*CONSIGNE 1*
Traduisez en anglais cette phrase du texte ci-dessous : « A la fin de la soirée, la femme était partie. »

*EXTRAIT DU TEXTE*
___

A une soirée, il a discuté avec une fille toute la fin de soirée. Elle était moche. Tu me connais assez pour savoir que j’ai tendance à me dévaluer par rapport aux autres. Donc, si je te dis qu’elle était moche, c’est qu’elle l’était vraiment !
Bref, ça m’a énervé, mais nous ne nous sommes pas réservés l’exclusivité. C’est moi d’ailleurs qui ait insisté sur ce point. Oui, sur le moment, je l’ai regretté. J’étais tellement énervée que j’ai effacé son numéro et que le lendemain, je lui ai envoyé un message via Facebook pour lui dire que je ne voulais plus qu’on se voit, car j’avais peur de m’attacher et que je n’étais pas prête pour me remettre avec quelqu’un. Il était d’accord avec moi.
Et hier, à une autre soirée, il est de nouveau sorti avec une femme qui était encore une fois moche et qui avait surtout au moins 10 ans de plus que lui.
Je sais, je suis une jalouse.
A la fin de la soirée, la femme était partie. J’ai fini par discuter avec Pierre et je suis retournée dormir chez lui.

Ca m’énerve parce que j’ai craqué. Ca m’énerve parce que je l’aime bien et que je ne sais pas ce que je dois faire. J’ai évidemment essayé de parler de ça avec lui à 5 heures du matin, complètement imbibée par l’alcool.
Oui, je choisi toujours les pires moments pour entamer les conversations sérieuses. Le lendemain, il m’a dit qu’il ne se souvenait pas de cette conversation. Moi, j’ai juste le souvenir de l’avoir traité plusieurs fois de cons et de lui avoir dit que je l’aimais bien. J’ai l’impression qu’il m’a dit qu’il m’aimait bien aussi, mais je n’en suis pas totalement sûre. Une discussion de gens bourrés quoi.
Bref, qu’est-ce que je fais ? Soit je laisse tomber, soit on recommence à se voir occasionnellement, soit je lui expose clairement la situation.
J’ai besoin de ton avis Chris. Je suis terrifiée à l’idée de me reprendre un mur. Je suis terrifiée à l’idée d’être à nouveau blessée. J’ai pas encore guéri. Est-ce que je suis prête à encaisser un nouveau coup ? Comment sait-on si on est prêt pour ce genre de choses ?
Je voudrais tellement que tu sois là pour me rassurer, pour me dire d’y aller et que de toute façon, si je me plante, tu seras là pour m’aider à me relever. Tu me manques tellement.

Tu sais, ce que j’aime bien avec Pierre, c’est que quand il me prend dans ses bras, je me sens en sécurité ; quand il me regarde, je me sens belle ; quand je lui parle, je ne me sens pas conne.

___

*CONSIGNE 2*
Dans les entrées, modifiez les lignes qui vont de celle contenant « Given: Follow the » jusqu'à celle contenant « Looking at the », toutes deux comprises, en remplaçant « link » par « button ». Redonnez uniquement ces lignes, sans rien changer d'autre, s'il vous plaît.

*DONNÉES UTILES*
___

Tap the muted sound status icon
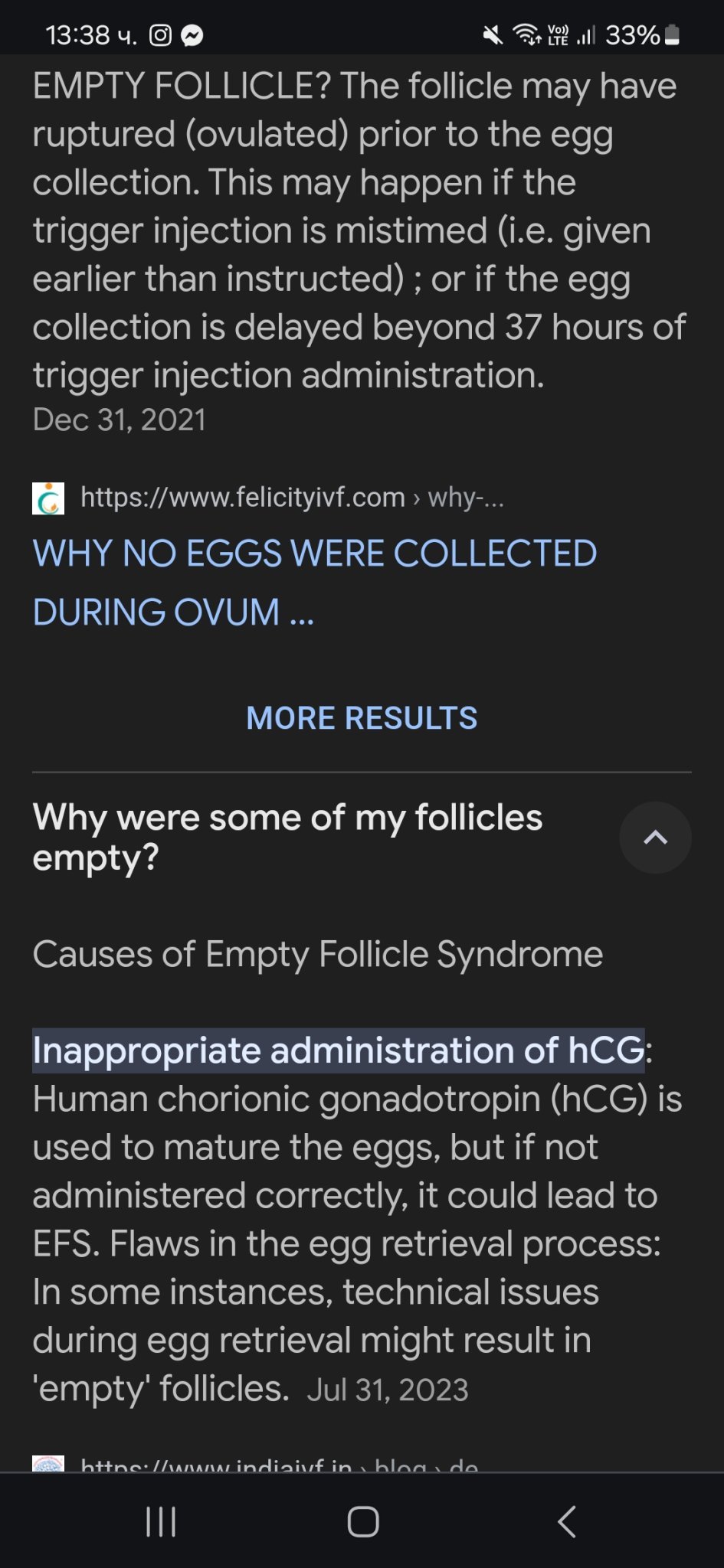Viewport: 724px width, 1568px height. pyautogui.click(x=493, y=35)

___

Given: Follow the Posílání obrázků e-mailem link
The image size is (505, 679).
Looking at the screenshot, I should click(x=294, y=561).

___

*RÉPONSE FINALE 1*
By the end of the party, the woman had left.

*RÉPONSE FINALE 2*
Given: Follow the Posílání obrázků e-mailem button
The image size is (505, 679).
Looking at the screenshot, I should click(x=294, y=561).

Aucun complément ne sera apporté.